Artificial Intelligence: Friend or Foe?
CEOs Divided over AI
Forty-two percent of CEOs surveyed at the Yale CEO Summit last June say AI has the potential to destroy humanity five to ten years from now, according to survey results. “It’s pretty dark and alarming,” Yale professor Jeffrey Sonnenfeld said, referring to the findings.
The survey, conducted at a virtual event held by Sonnenfeld’s Chief Executive Leadership Institute, found disparate opinions concerning the risks and opportunities linked to AI.
Sonnenfeld said the survey included responses from 119 CEOs from a cross-section of business, including Walmart CEO Doug McMillion, Coca-Cola CEO James Quincy, the leaders of IT companies like Xerox and Zoom as well as CEOs from pharmaceutical, media and manufacturing.
The business leaders displayed a sharp divide over just how dangerous AI is to civilization. While 34% of CEOs said AI could potentially destroy humanity in ten years and 8% said that could happen in five years, 58% said that could never happen and they are “not worried.”

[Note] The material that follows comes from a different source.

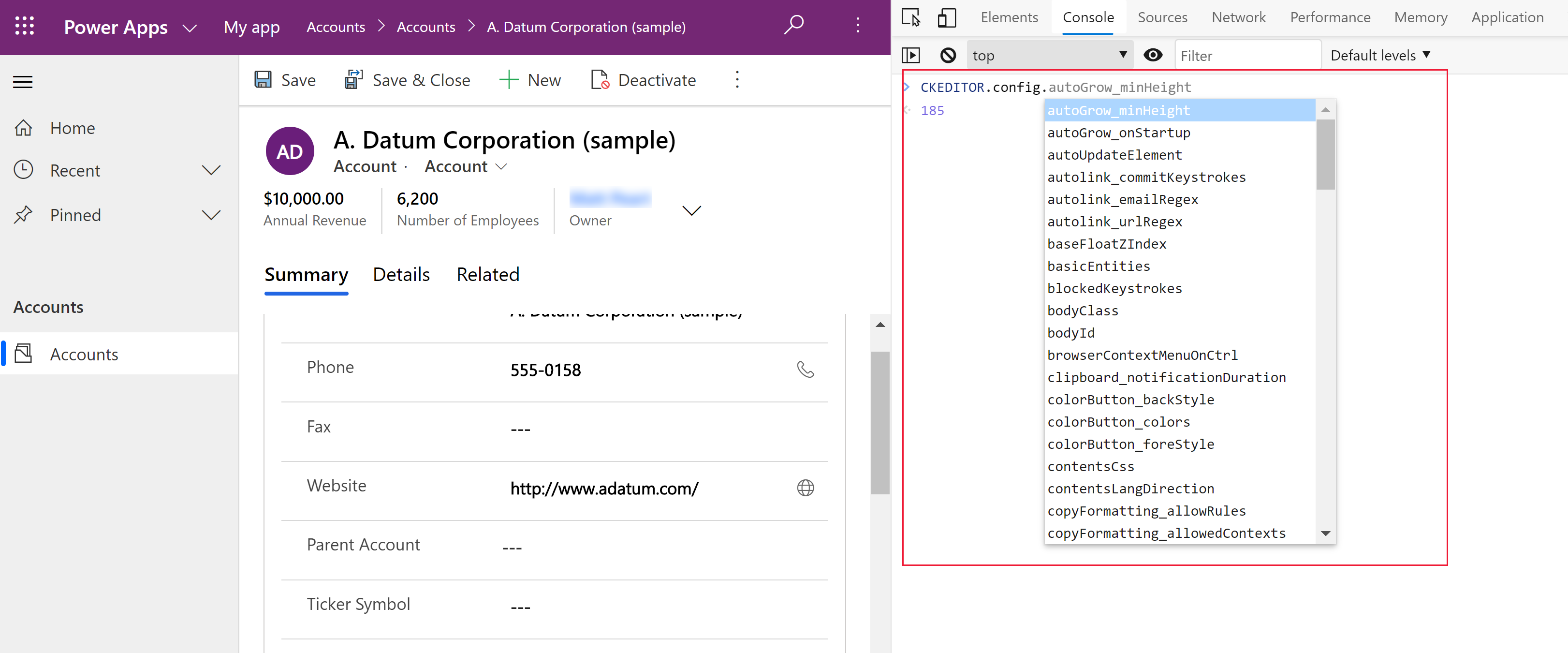Click the search magnifier icon in header
The width and height of the screenshot is (1568, 653).
(x=795, y=26)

In a separate question, Yale found that 42% of the CEOs surveyed say the potential catastrophe of AI is overstated, while 58% say it is not overstated.
Sounding the Alarm
The findings came just weeks after more than 350 executives, researchers and engineers working in AI signed a one-sentence statement, warning that fast-evolving AI technology could create as high a risk of killing off humankind as nuclear war and COVID-19-like pandemics. The signatories included top executives from Google, Microsoft and ChatGPT, three of the leading AI developers.
"Mitigating the risk of extinction from AI should be a global priority alongside other societal-scale risks such as pandemics and nuclear war," read the statement, which was released by the Center for AI Safety (CAIS), a San Francisco-based nonprofit organization.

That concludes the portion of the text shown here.